▸ **Lavoro richiesto**
Indica quante righe qui sotto contengono la parola "logo", riportando solo il numero.

##########

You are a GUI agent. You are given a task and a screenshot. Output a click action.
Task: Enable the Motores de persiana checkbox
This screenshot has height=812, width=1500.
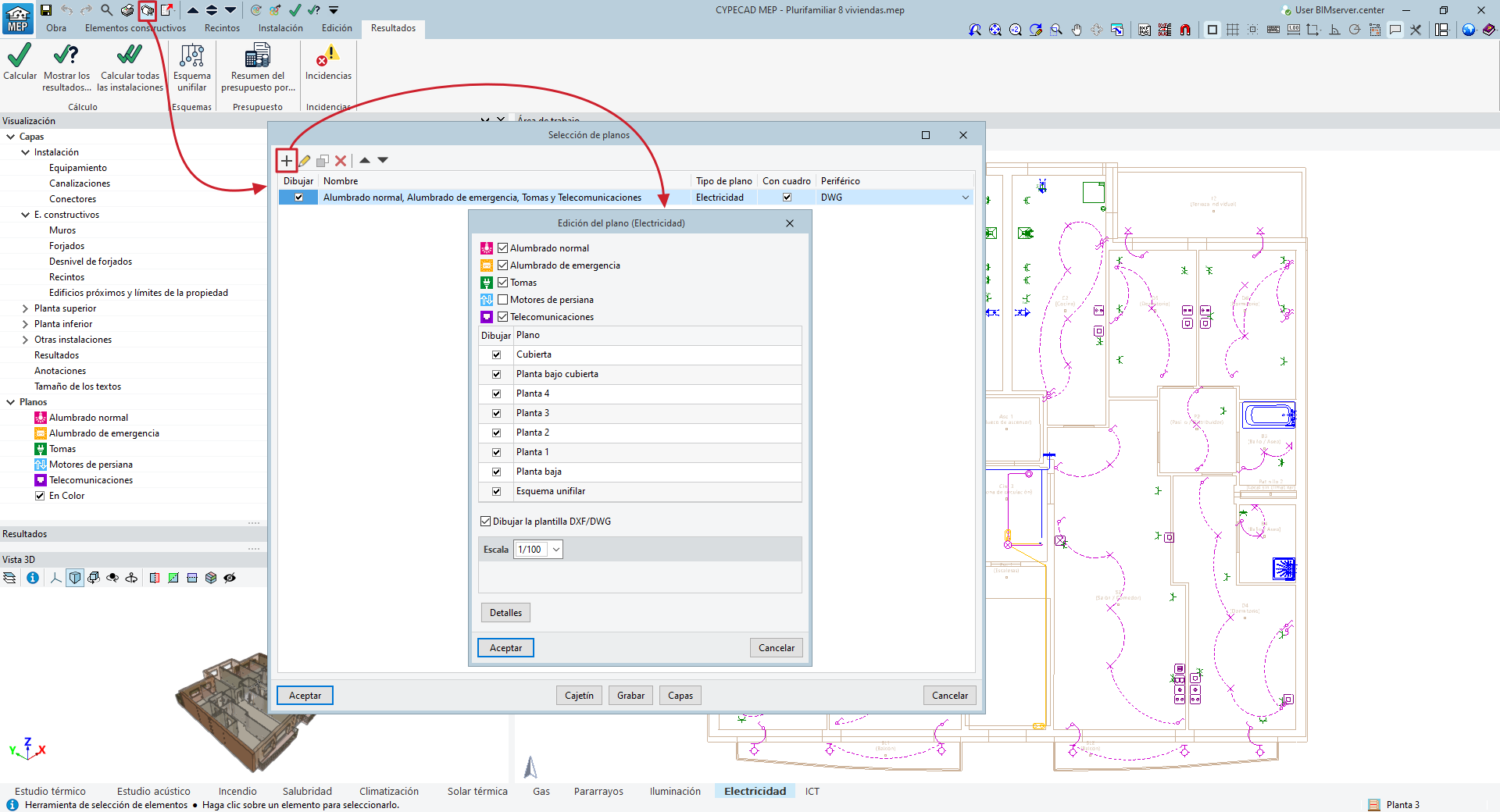[503, 300]
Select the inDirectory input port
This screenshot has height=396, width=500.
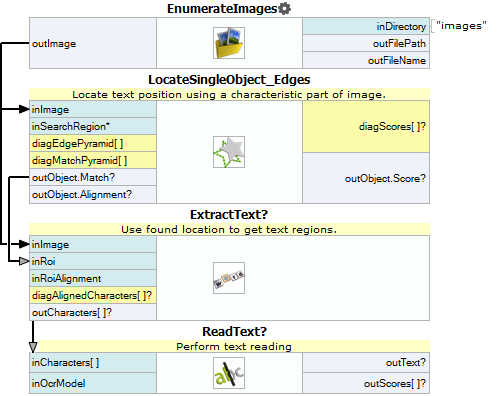[x=366, y=26]
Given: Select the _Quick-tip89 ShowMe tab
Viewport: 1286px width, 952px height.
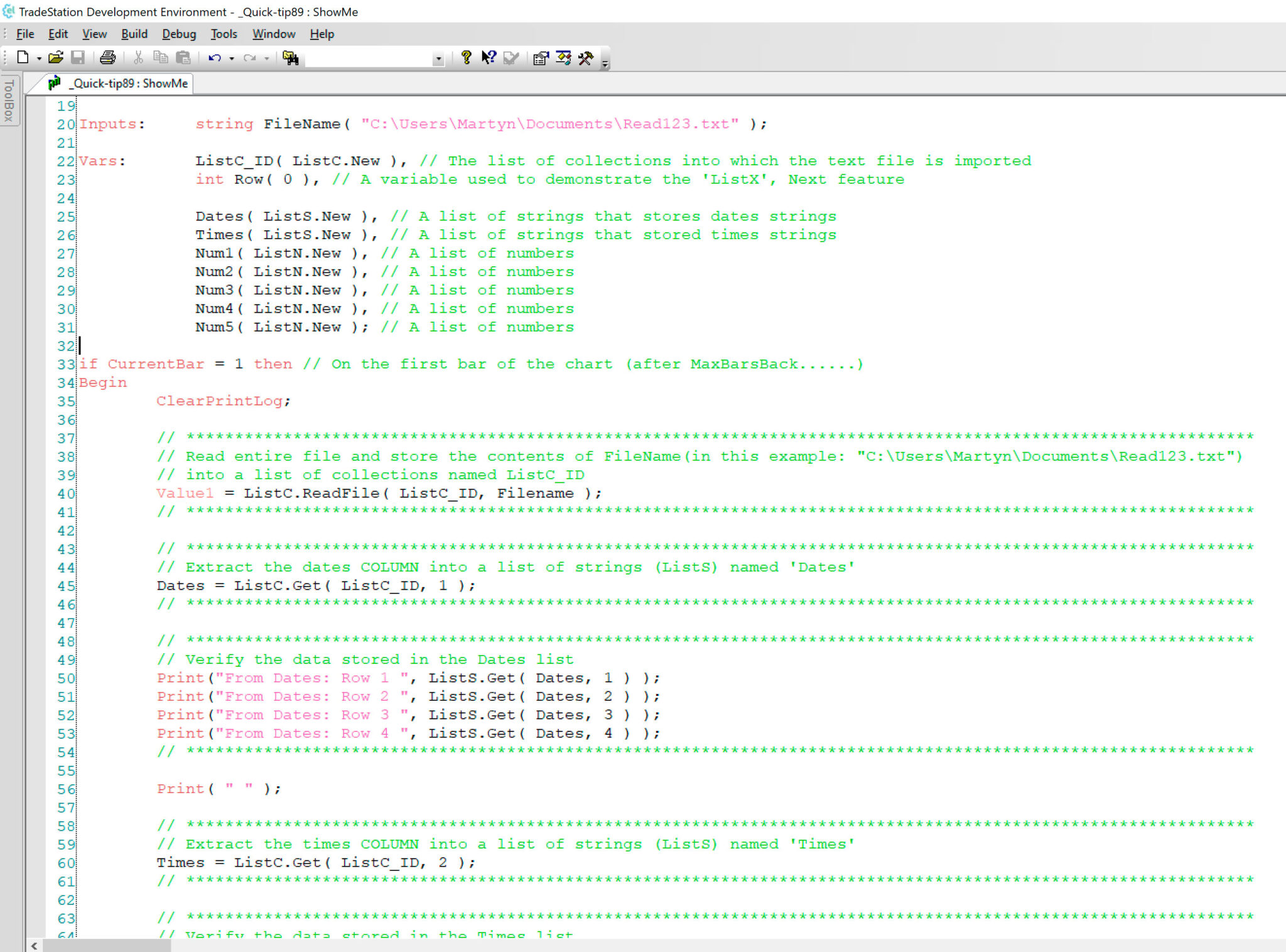Looking at the screenshot, I should [119, 83].
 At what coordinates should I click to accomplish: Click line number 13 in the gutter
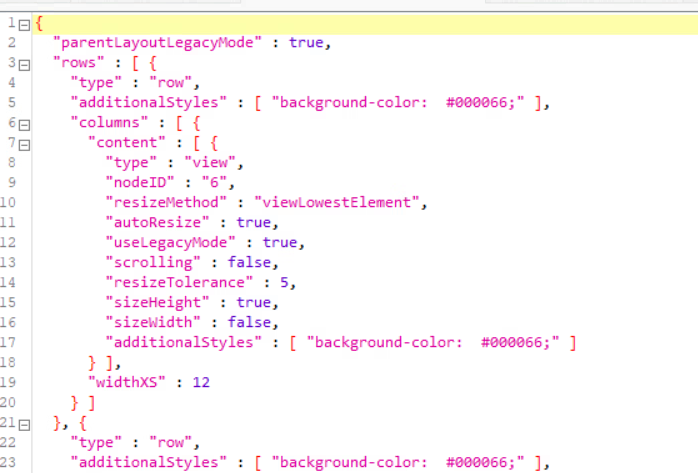(x=11, y=263)
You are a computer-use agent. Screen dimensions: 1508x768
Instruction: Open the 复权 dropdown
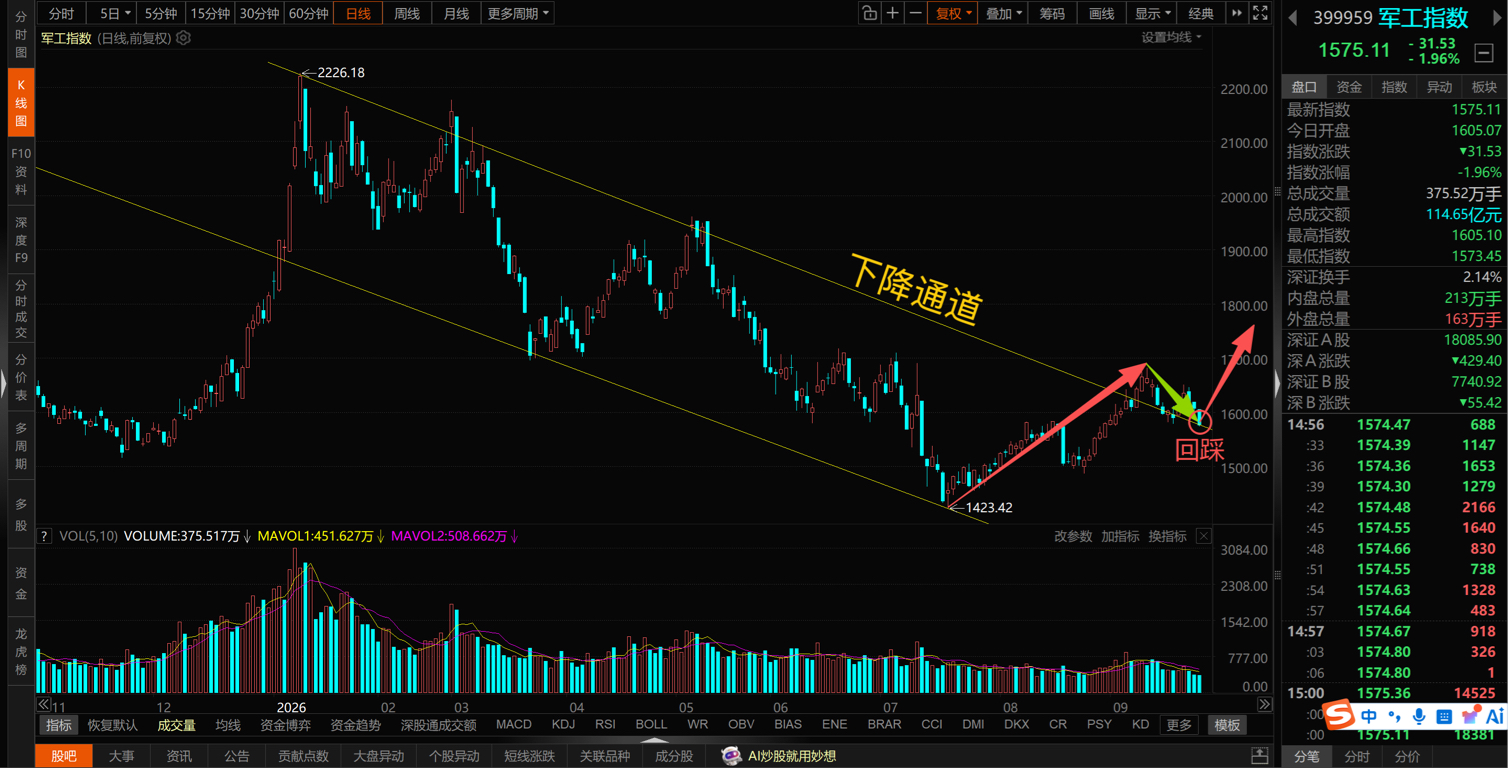[x=952, y=13]
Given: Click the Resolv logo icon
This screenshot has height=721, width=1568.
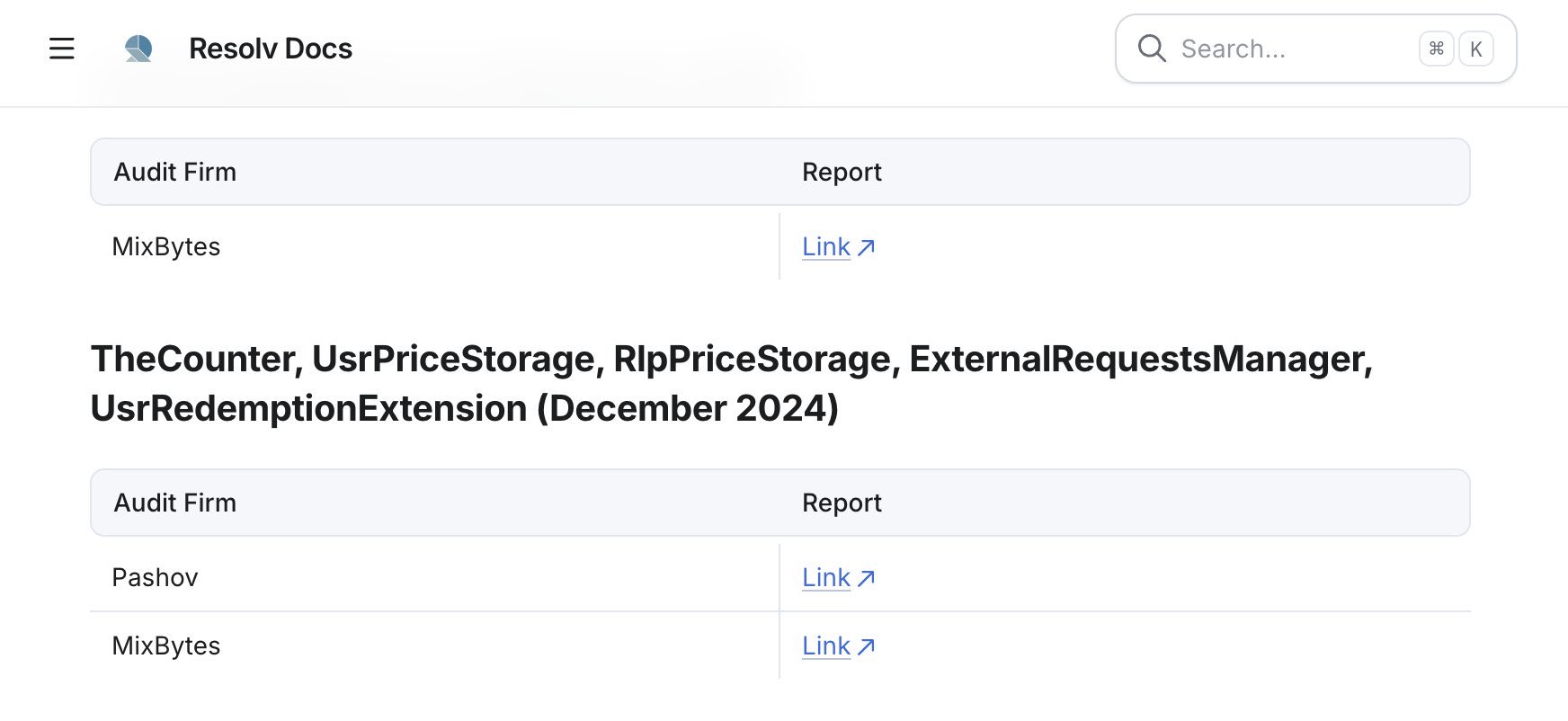Looking at the screenshot, I should pyautogui.click(x=138, y=49).
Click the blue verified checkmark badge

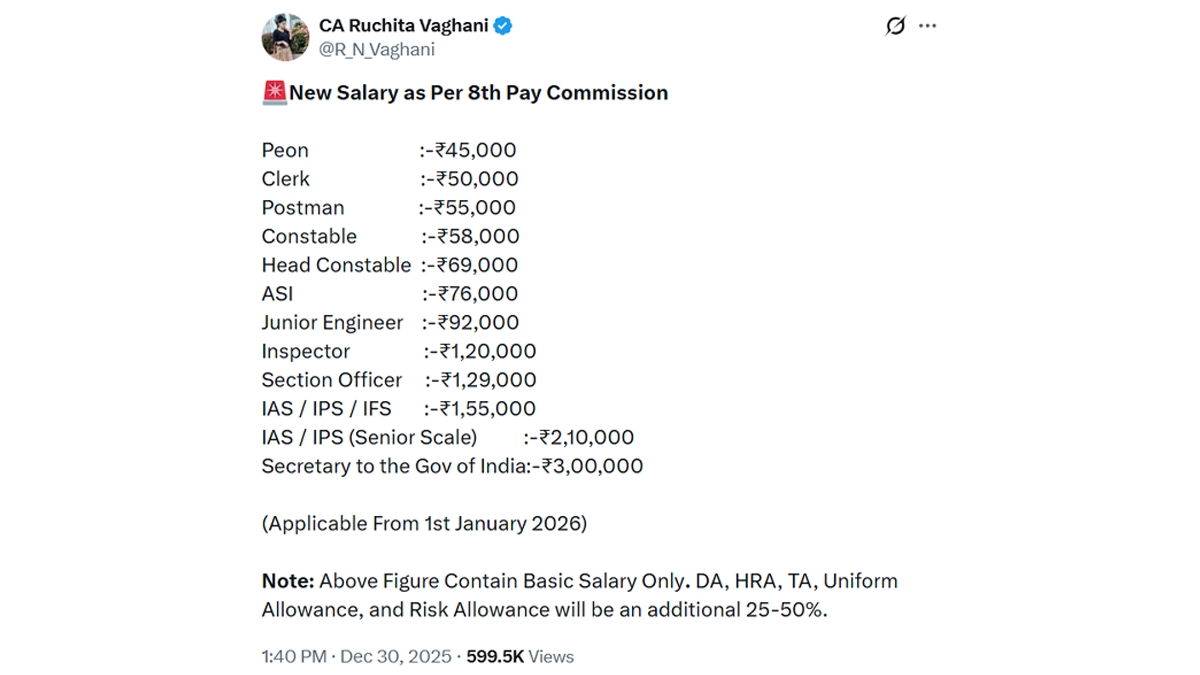coord(503,26)
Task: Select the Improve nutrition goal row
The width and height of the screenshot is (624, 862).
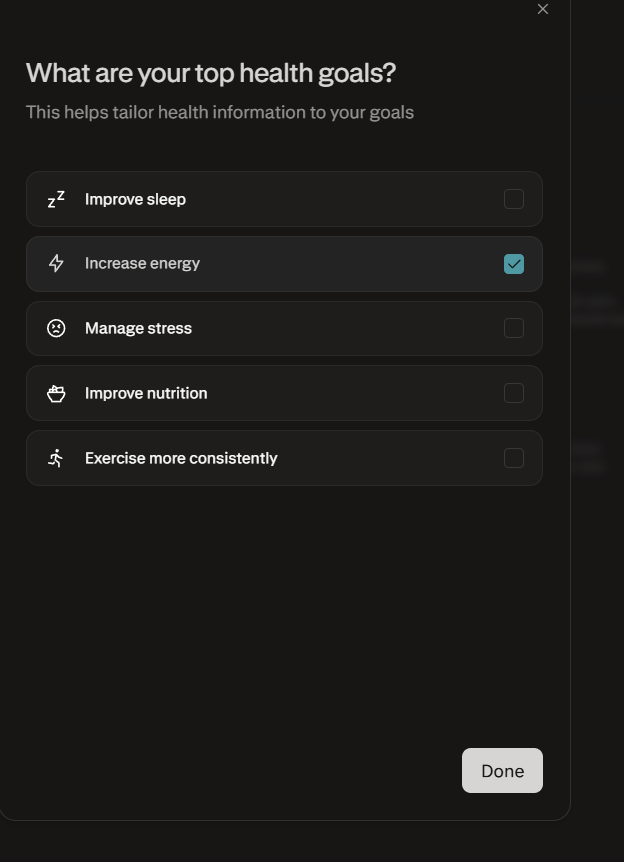Action: [284, 393]
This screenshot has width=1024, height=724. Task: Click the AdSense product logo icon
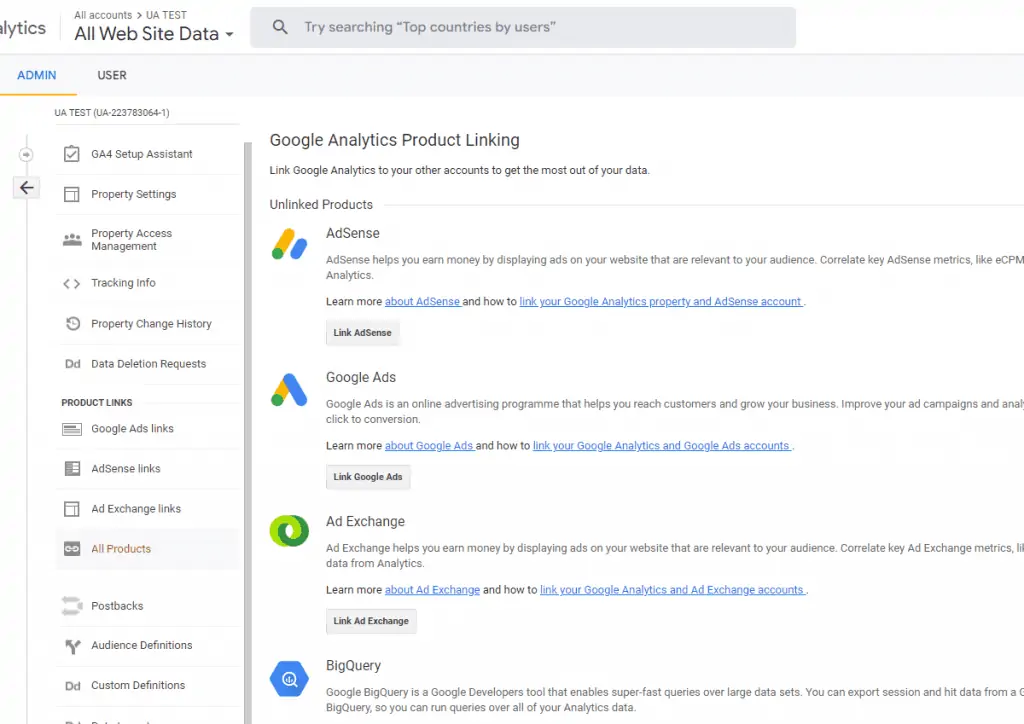pos(289,244)
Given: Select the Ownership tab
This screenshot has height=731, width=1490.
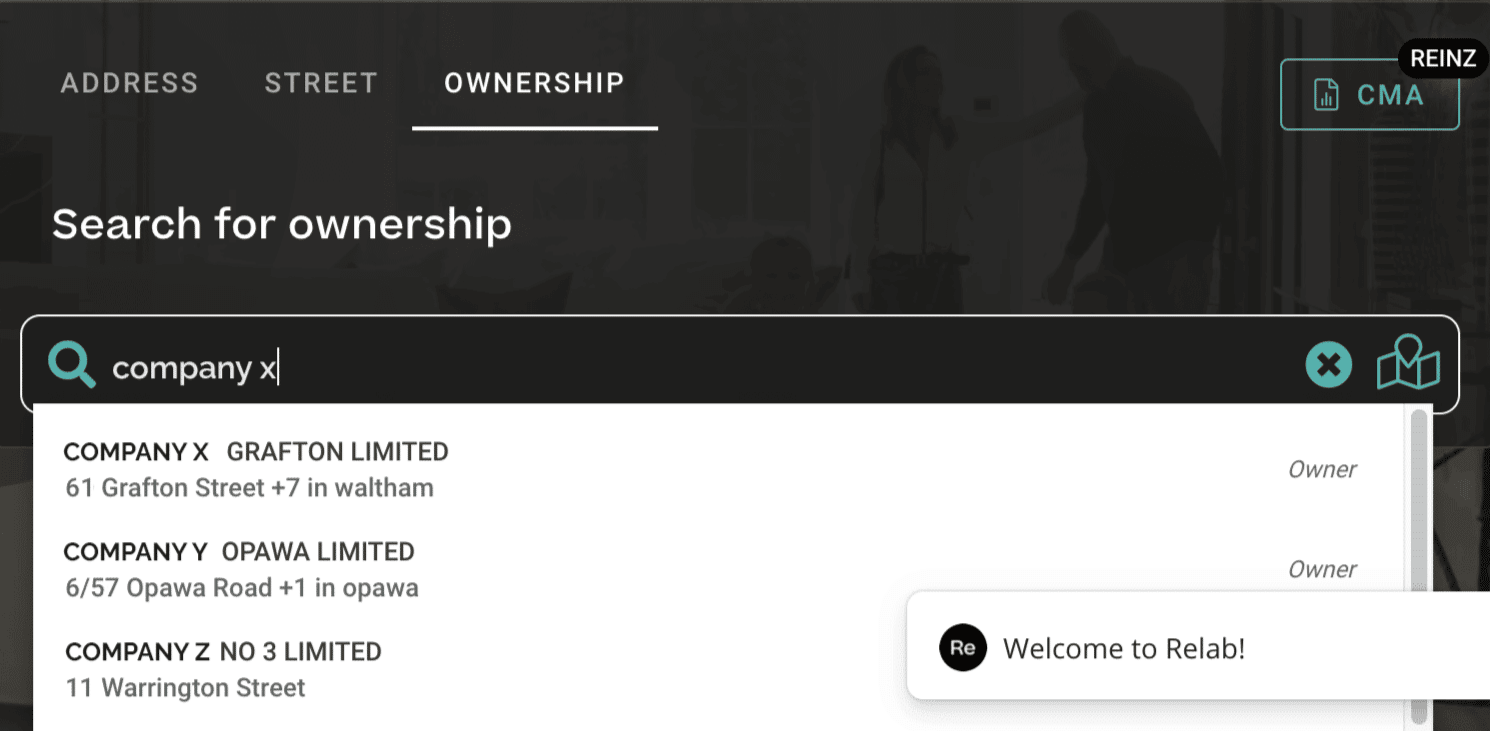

##########

▸ **Risposta scritta**
2